12 December 2008

Did you really think we were done with ducks?

And yes, I have acquired a few more into the collection.

The bad news on that front is that retailers like Cost Plus Imports have figured out that there are big time rubber duckie collectors and they are no longer discounting the seasonal/holiday themed duckies. The good news is that they aren't ratcheting up the regular retail pricing.

Now, onto the knitted ducks part of our programme.

Photos and blog postings about the duck additions and the square progress will be in a forthcoming blog posting or three.

One of many things I wasn't crazy about in the original McTague pattern and finished duck was the lack of separation between the leg and the foot of the duck.

To be fair, the original pattern did not work foot and leg in one piece, but even with the knit and sew story, the foot and leg's stuffing flowed as one and that leaves us with a duck who seems to be continuously on webbed pointe.

I'd already decided that I wanted the feet to be a bit less "stuffed" than the legs and created a template to cut some quilt batting in the general shape I wanted the foot to take.

As things worked out, I augmented the double thickness of quilt batting with a bit of ploy-fil to get the "just right" foot look I was after.

The executive summary of what I did was that I used crochet and the "wrong side" of the work to my advantage and achieve the sort of thing I would have worked external stitching to delimit the planes back in the day when I doing soft sculpture with a needle and thread rather than two needles and yarn (with the odd crochet hook into the mix).

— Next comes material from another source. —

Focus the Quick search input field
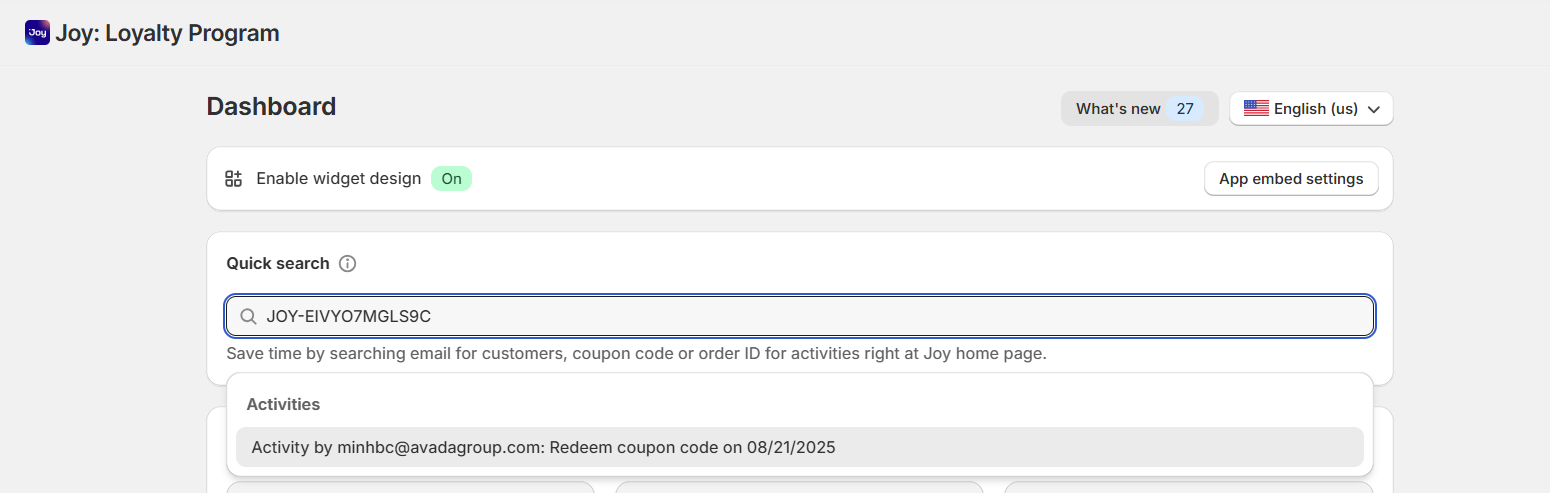The width and height of the screenshot is (1550, 493). click(x=800, y=317)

The somewhat more detailed bit is that I sewed the legs to the body and stuffed them. I squished, I fussed, I stuffed some more and when I was happy with it, I shoved all the leg stuffing up into the leg bit.

In my case that was the end of the decreases, in another that might be start of increases or where the bits were sewn together.

In any event, I turned the foot bit inside out and single chain crocheted the adjacent garter ridges to each other. In doing that, I created an invisible, but highly functional, channel/seam between the leg and foot.

I could then stuff foot separated from leg. Just because, I continued the crochet rather than sew bits together but did add a bit of sewing to cinch up and heighten the webbed illusion of the foot.

If I were doing soft sculpture or puppets, I would secure the two resulting planes together with a few basting stitches to keep foot and leg -- if not perpendicular -- at least not parallel.

In a full confession/disclosure mode, my end product duck has less than symmetric feet and less than symmetric eyes but he's damned cute.